There is so much to like about this clever, accomplished film. But it is far too violent, too bloody, too horrific (and too sexually explicit). It’s a real pity because it’ll mean that a film that could have been compared to Minority Report or The Matrix, is more like American Psycho or American History X. There were so many moments when I just couldn’t look at the screen.
Dir. Francis Lee / 120 mins
God’s Own Country was such a popular directorial debut that Francis Lee could probably choose to do whatever he wanted next. He has chosen to tell the story of Mary Anning (Kate Winslet), the hugely important Victorian palaeontologist who was almost written out of history by the patriarchy.
We meet Mary later in life, barely running her shop of tourist trinkets. Disappointments, repression, a daughter trapped by her mother’s grief, poverty patronised by an affluent society, a life lived trying to recapture a moment of childhood brilliance. These are all themes brilliantly explored in a sparse script and a bleak existence.

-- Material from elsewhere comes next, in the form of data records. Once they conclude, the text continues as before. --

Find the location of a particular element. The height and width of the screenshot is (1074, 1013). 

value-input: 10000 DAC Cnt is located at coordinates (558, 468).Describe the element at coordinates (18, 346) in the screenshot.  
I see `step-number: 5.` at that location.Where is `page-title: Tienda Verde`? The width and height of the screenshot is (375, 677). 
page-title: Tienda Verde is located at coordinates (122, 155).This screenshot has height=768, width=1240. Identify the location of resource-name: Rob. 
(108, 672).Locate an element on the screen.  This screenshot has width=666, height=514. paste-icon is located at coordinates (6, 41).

When Charlotte Murchison (Saoirse Ronan) is dumped in her care by her society husband, Mary at first sees the imposition as a burden, and then increasingly as her chance at true love. Amid the clipped language and unvocalised emotion, Lee drops two sex scenes, one explicit enough to make The Favourite seem prudish.

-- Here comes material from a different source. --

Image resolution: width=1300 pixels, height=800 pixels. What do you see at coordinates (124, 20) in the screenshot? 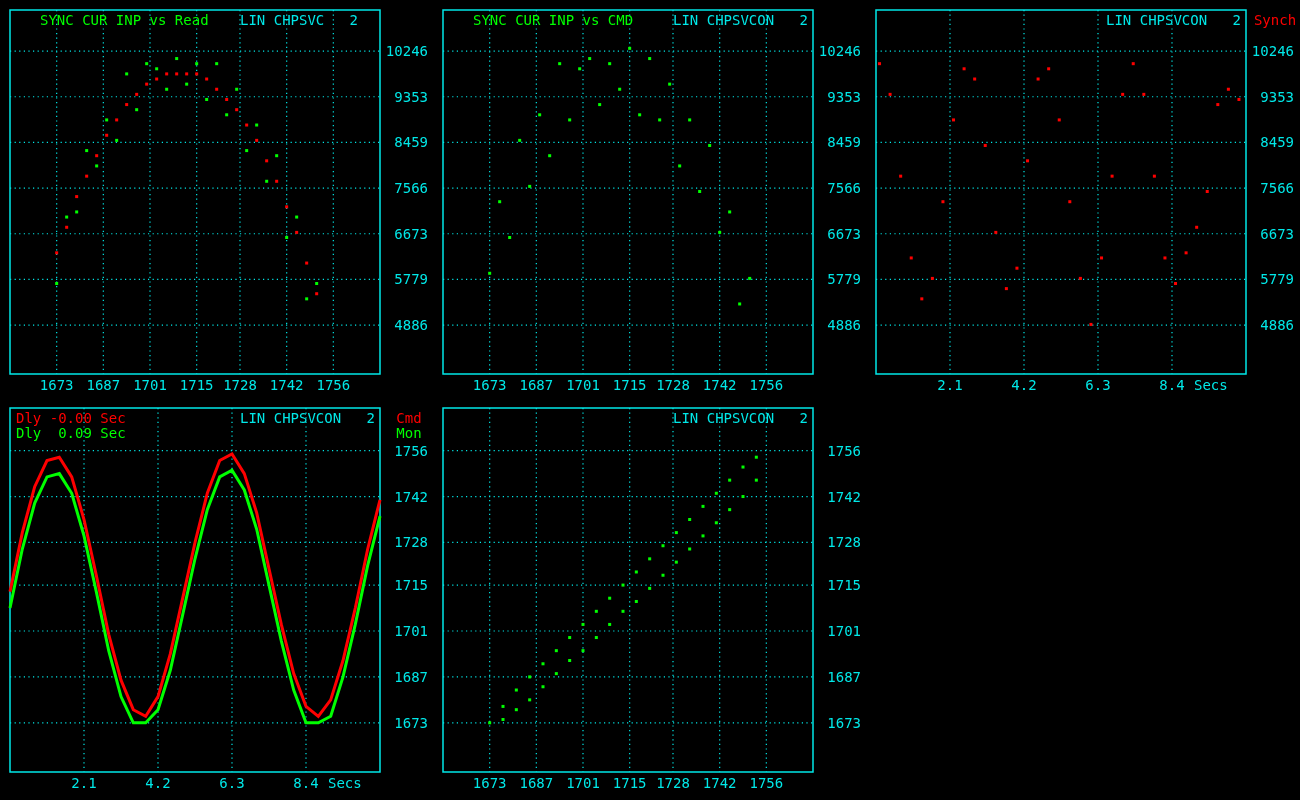
I see `chart-title: SYNC CUR INP vs Read` at bounding box center [124, 20].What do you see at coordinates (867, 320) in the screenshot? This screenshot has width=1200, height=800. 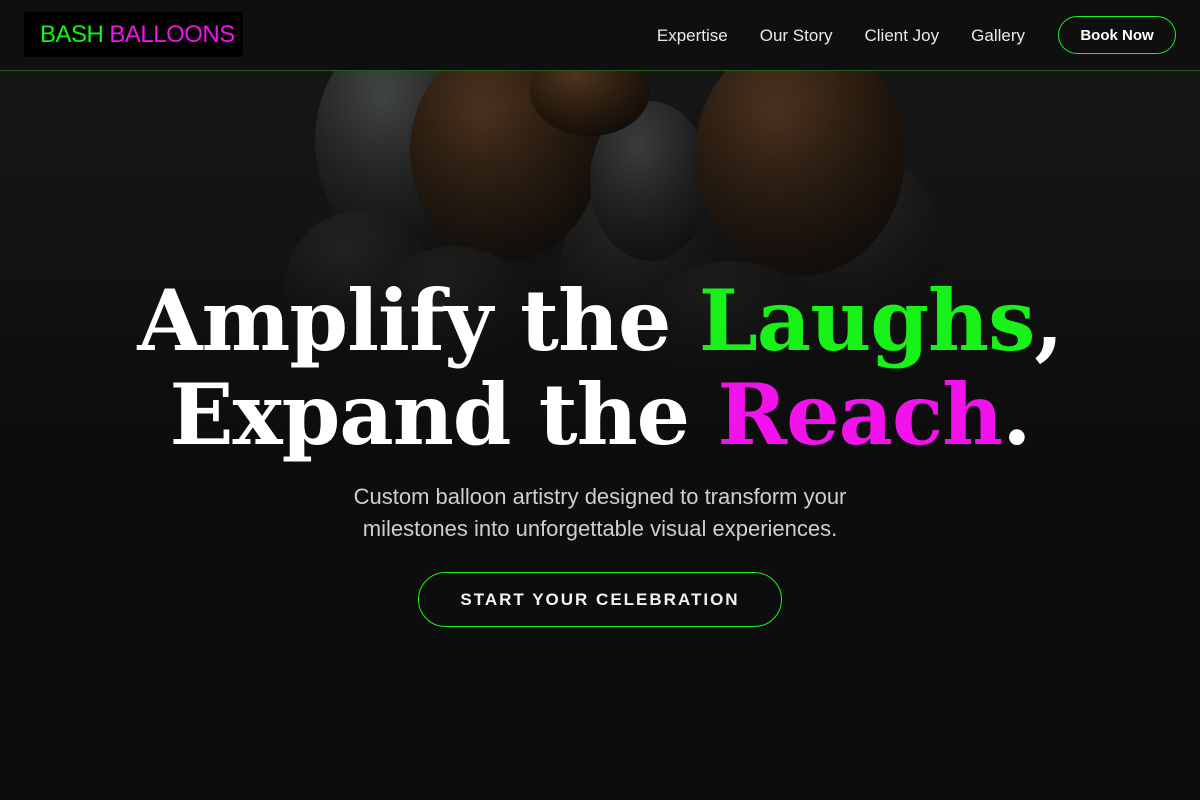 I see `headline-highlight-laughs: Laughs` at bounding box center [867, 320].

It’s a genuinely brilliant film about repression and love, that happens to have two female leads. I’m just not sure it needed one of them to be Mary Anning. Maybe it helped the narrative but for me, the constant questioning of ‘what of this is true?’ imposed on my enjoyment a little.

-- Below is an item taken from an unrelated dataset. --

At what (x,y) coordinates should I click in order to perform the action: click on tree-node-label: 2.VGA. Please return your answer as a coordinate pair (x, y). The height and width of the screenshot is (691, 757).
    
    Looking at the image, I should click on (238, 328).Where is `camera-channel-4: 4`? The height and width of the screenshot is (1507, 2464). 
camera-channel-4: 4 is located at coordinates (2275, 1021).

Dir. Ismael El Iraki / 125 mins
I’m still not quite sure how or why I was watching another film, the day after the ‘closing film’. Maybe it doesn’t matter.
To try to explain the detailed plot of Zanka Contact would be as dull as someone recounting a dream but I’ll try some outlines. Larsen (Ahmed Hammoud) is a snakeskin-clad ex-celebrity-rocker who threw away his talent in favour of heroin. Rajae (Khansa Batma) is a hard-drinking prostitute who takes shit (and piss) from no man. They both have traumatic back-stories and their paths to self-destruction seem fixed.
The pair literally collide at the cross-roads in Casablanca. Him in a limo, hustled at the airport (about to score via a child’s toy-syringe); her in a taxi, escaping in her own way.
They are inexplicably drawn together through a landscape of addictions and violence. In many ways, the film is like one of Larsen’s metal music videos, extended over two hours. There are snakeskin boots (and jacket, and guitar), skull rings, neon lights, guitar licks, a cabin in the desert, many bottles of Jack, and everyone smokes (apart from Larsen whose neck-injecting heroin use has destroyed his throat).
Director Ismael El Iraki is a rock fan. He was at the Eagles of Death Metal concert in the Bataclan during the terrorist attack (and wrote an open letter to their lead singer, published in The Guardian). This film is a love letter to the genre, or perhaps to the myth and legend of those who truly live the lifestyle.
Thanks to BFI London Film Festival for persevering and putting on such a wonderful selection of films (and BFI for doing such a great job of upgrading the website) this year.
I look forward to getting ‘close up’, in the capital, next year. But I wouldn’t mind watching a few from my sofa too.